McAffee recently released a report on the rise of cyber threat intelligence sharing and the value it brings. Cyber threat intelligence (CTI) is evidence-based knowledge of and existing or emerging complex threats and how to make informed decisions on how to respond appropriately. CTI provides the context around how the attack takes place, indicators of attack, the target, and potentially the identity and motivation of the attacker, giving users a bigger picture and higher level of understanding of the attack.
In 2015, McAffee reported that around 40% of security professionals were aware of CTI sharing initiatives but didn’t know much about them. 39% of professionals knew about them and used them, and 21% were not aware of any initiatives. Of those organizations participating in CTI sharing, 59% of them found it to be a very valuable asset to their company.

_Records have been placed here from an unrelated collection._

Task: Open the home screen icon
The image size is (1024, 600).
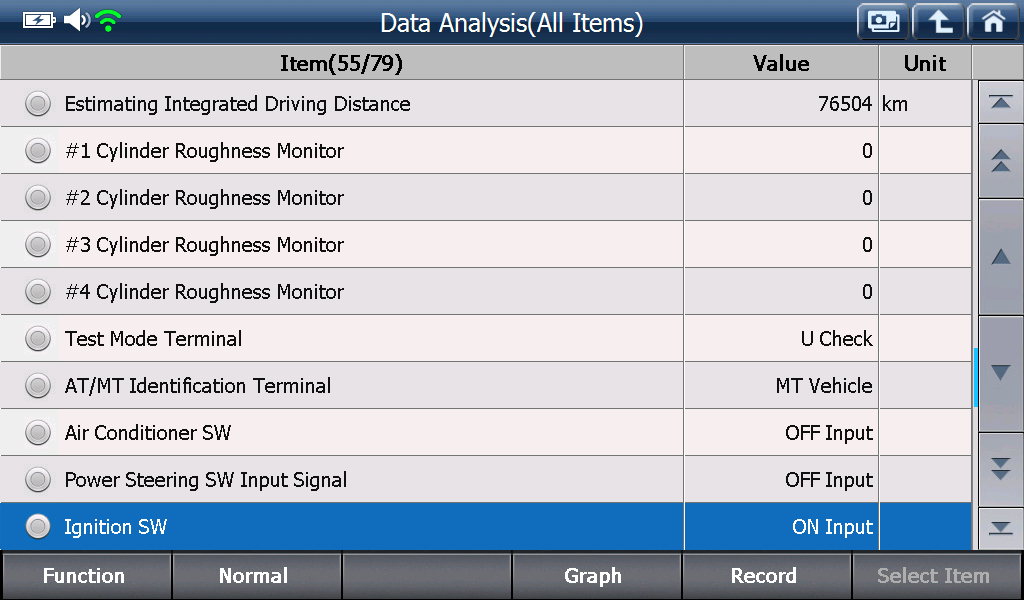Action: click(x=993, y=22)
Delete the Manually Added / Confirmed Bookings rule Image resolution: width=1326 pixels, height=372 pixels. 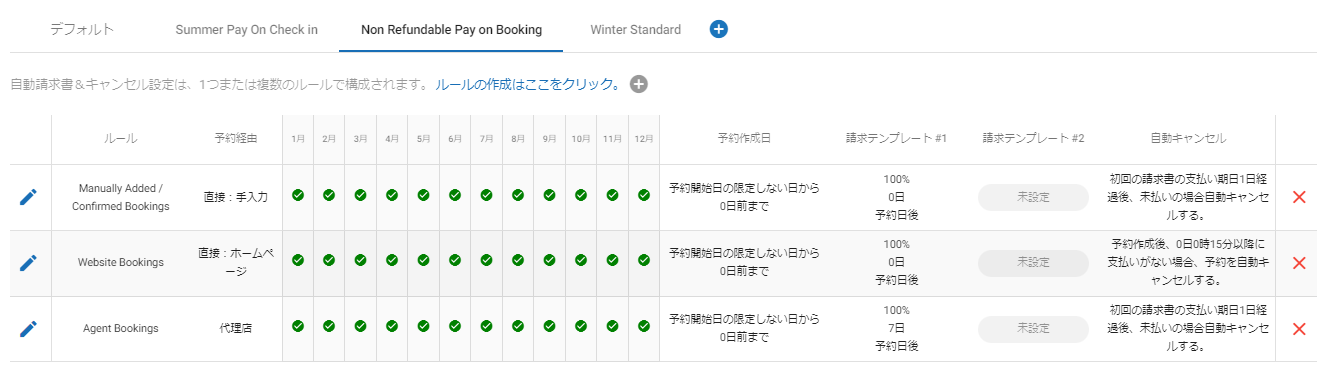(1299, 197)
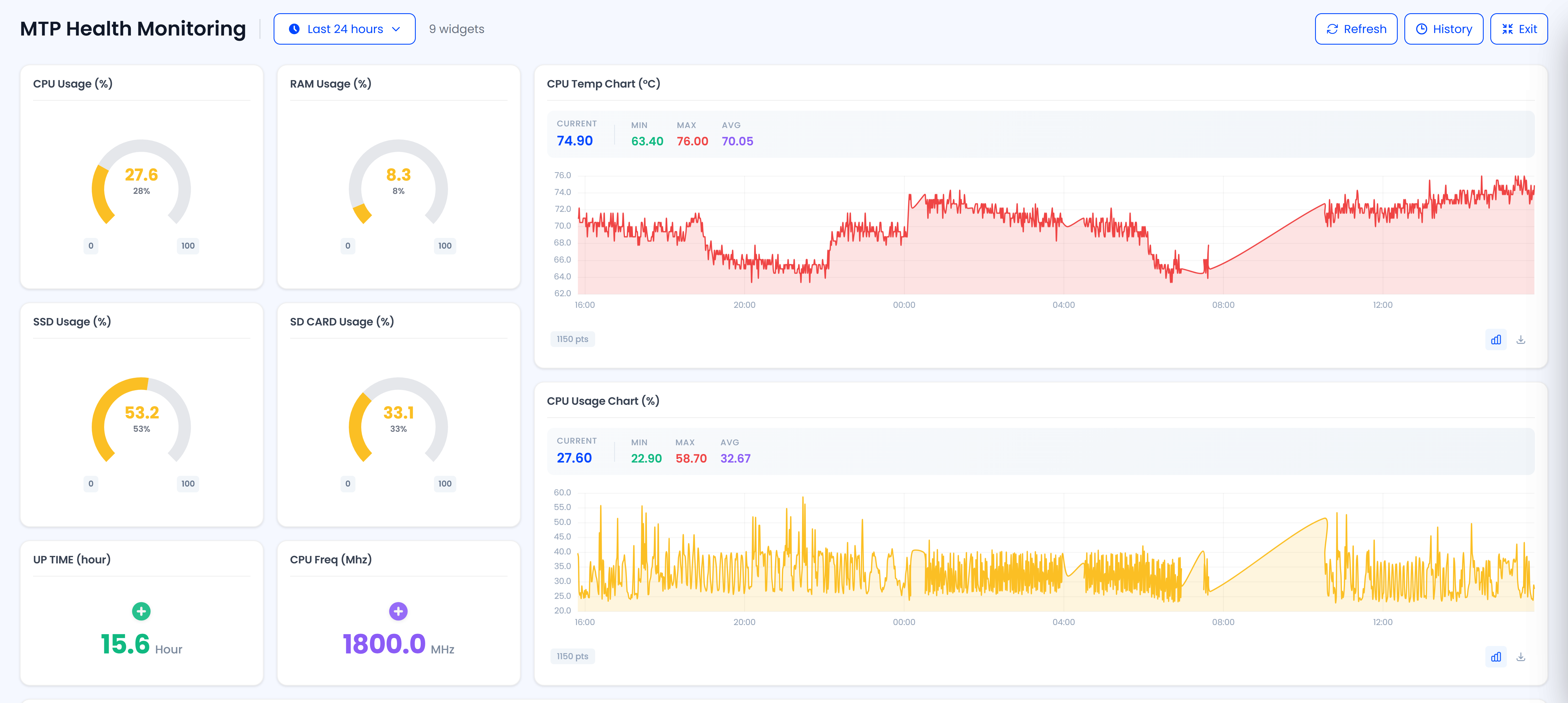The width and height of the screenshot is (1568, 703).
Task: Select the MTP Health Monitoring title
Action: 133,29
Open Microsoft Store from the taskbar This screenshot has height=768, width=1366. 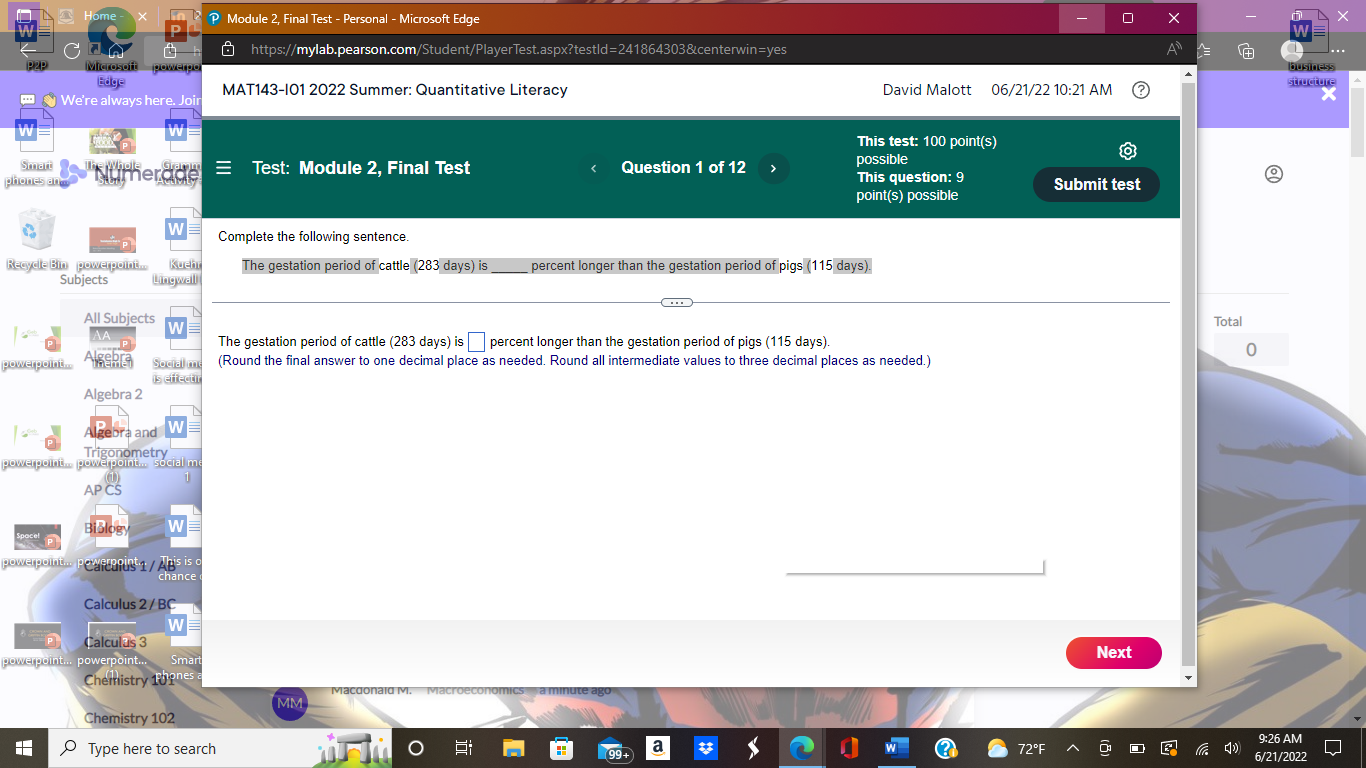coord(563,748)

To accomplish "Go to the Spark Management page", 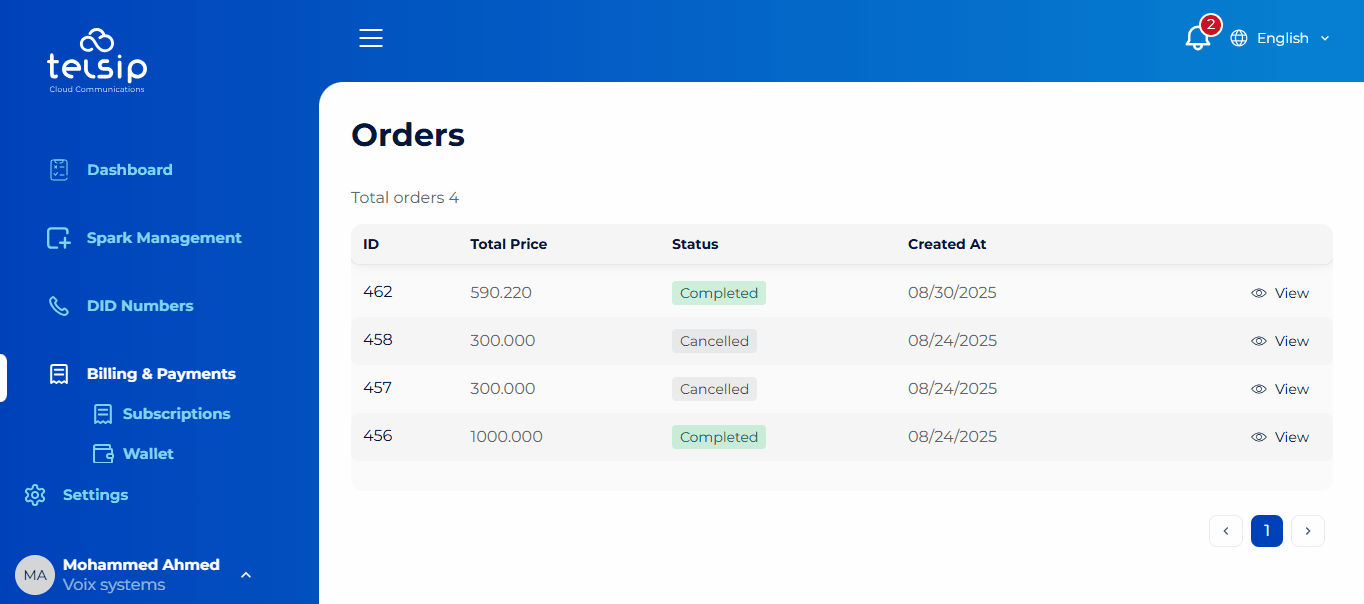I will pyautogui.click(x=164, y=238).
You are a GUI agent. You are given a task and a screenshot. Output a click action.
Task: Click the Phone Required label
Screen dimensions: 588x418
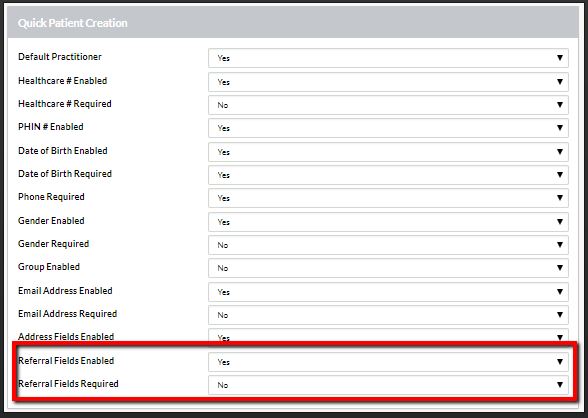[x=51, y=197]
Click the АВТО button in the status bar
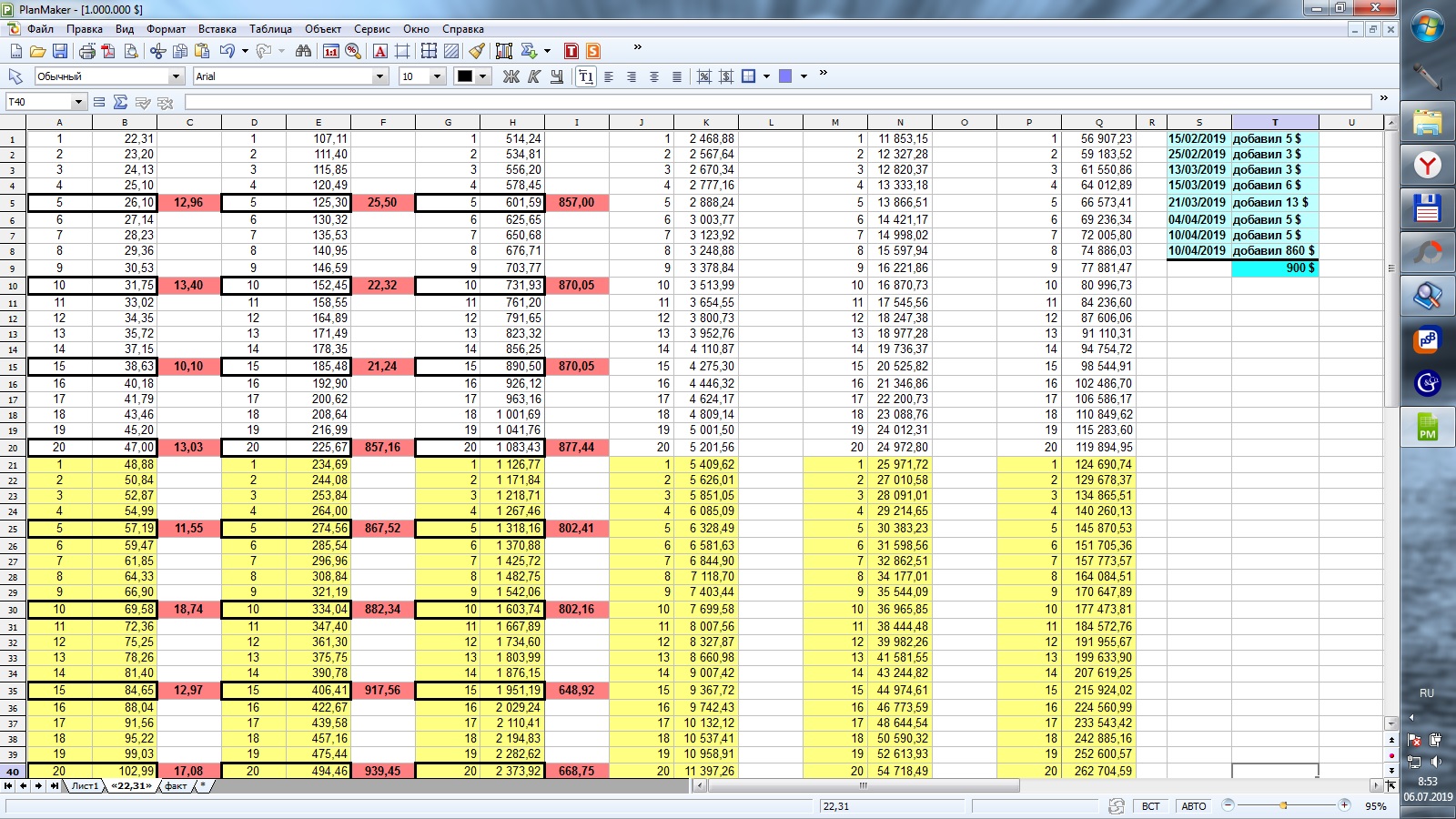1456x819 pixels. coord(1193,806)
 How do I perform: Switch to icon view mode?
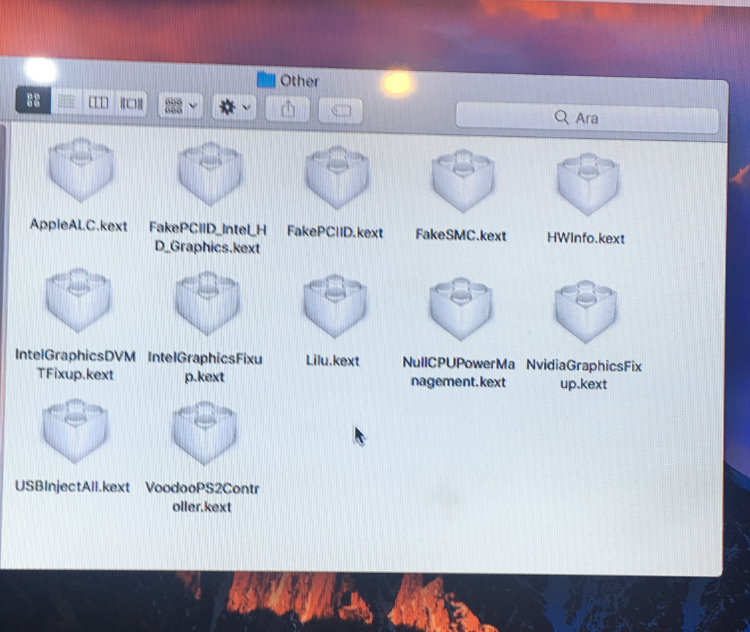33,101
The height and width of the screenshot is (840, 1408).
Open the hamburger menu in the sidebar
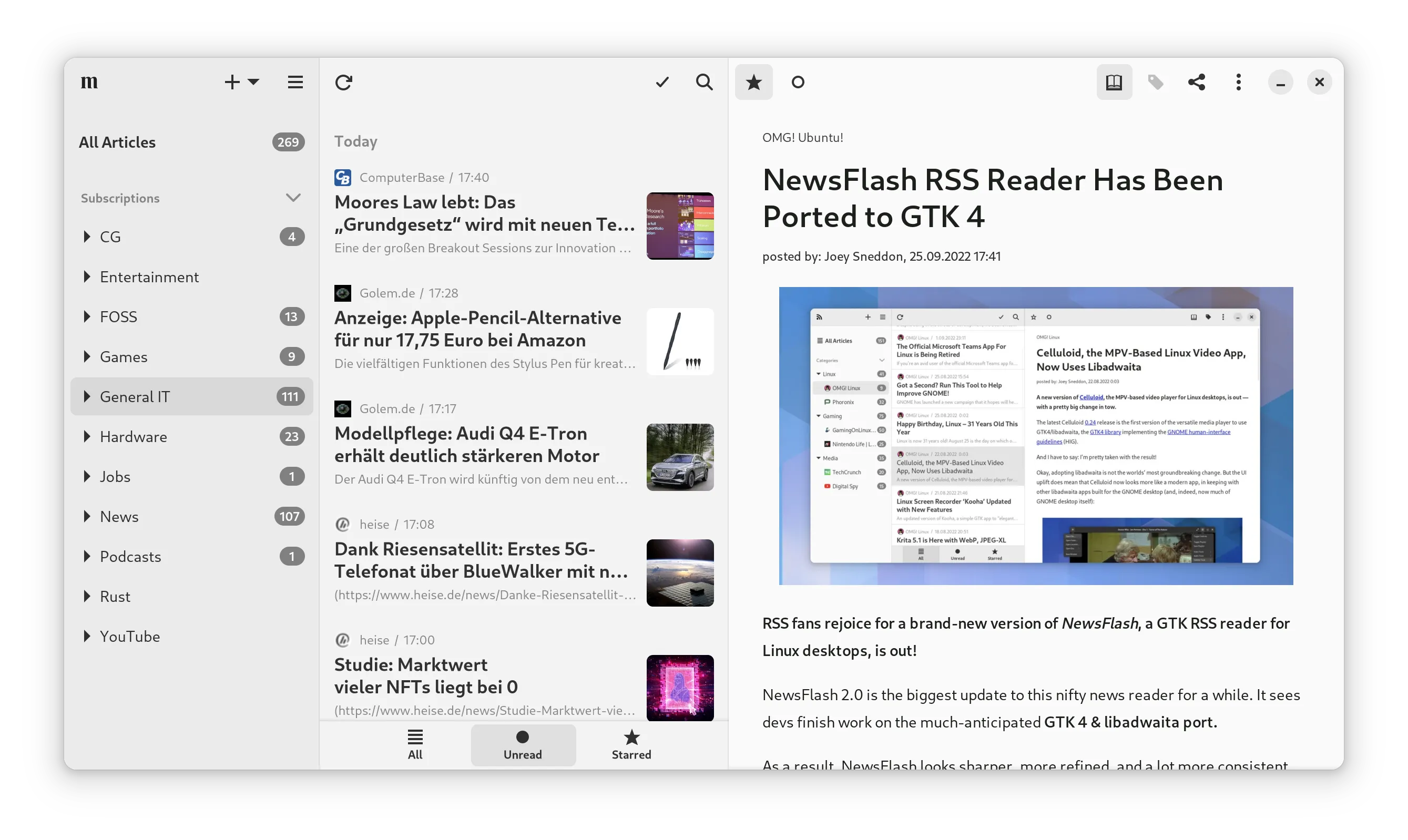pos(295,82)
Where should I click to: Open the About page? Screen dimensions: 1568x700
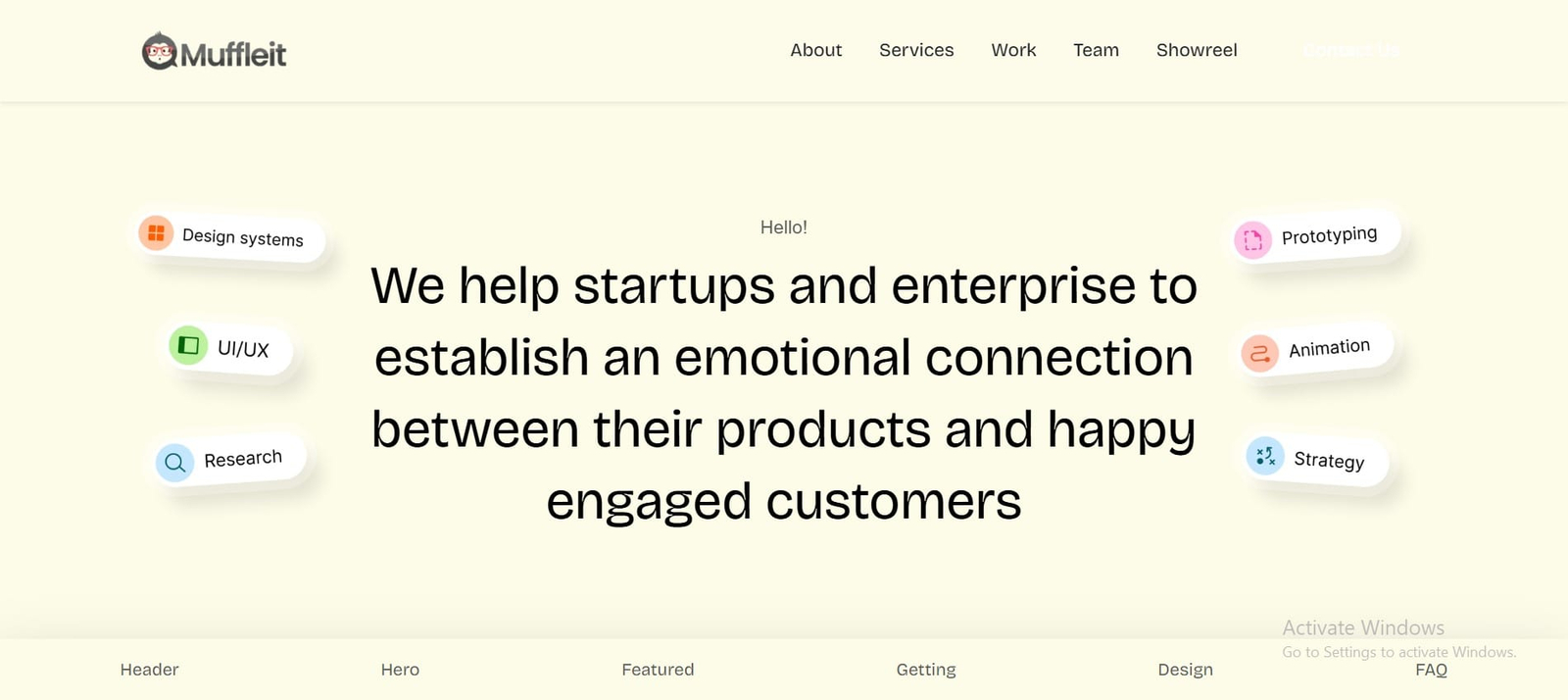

Many organizations face hurdles when it comes to actually sharing information. They are more likely to report malicious malware, but less likely to report file reputations. This is 45 the company policies will not allow them to do so or they don’t have enough information. A lot of people don’t realize when they share file reputations, personal and private information do not leave the network
There is still a lot of work to be done around CTI sharing, which will ultimately make it more attractive and useful for organizations. Establishing policies and standards around sharing is the most important step. There needs to be some sort of standardization around CTI sharing in order to get the most benefit from it. As CTI is currently industry agnostic, meaning there is no segmentation by industry so banking, healthcare, government, etc are all grouped together. Segmenting CTI by industry would truly benefit the practice and make it more user friendly. More organizations also need to be more informed on CTI sharing and how it can benefit them in order for it to be truly useful.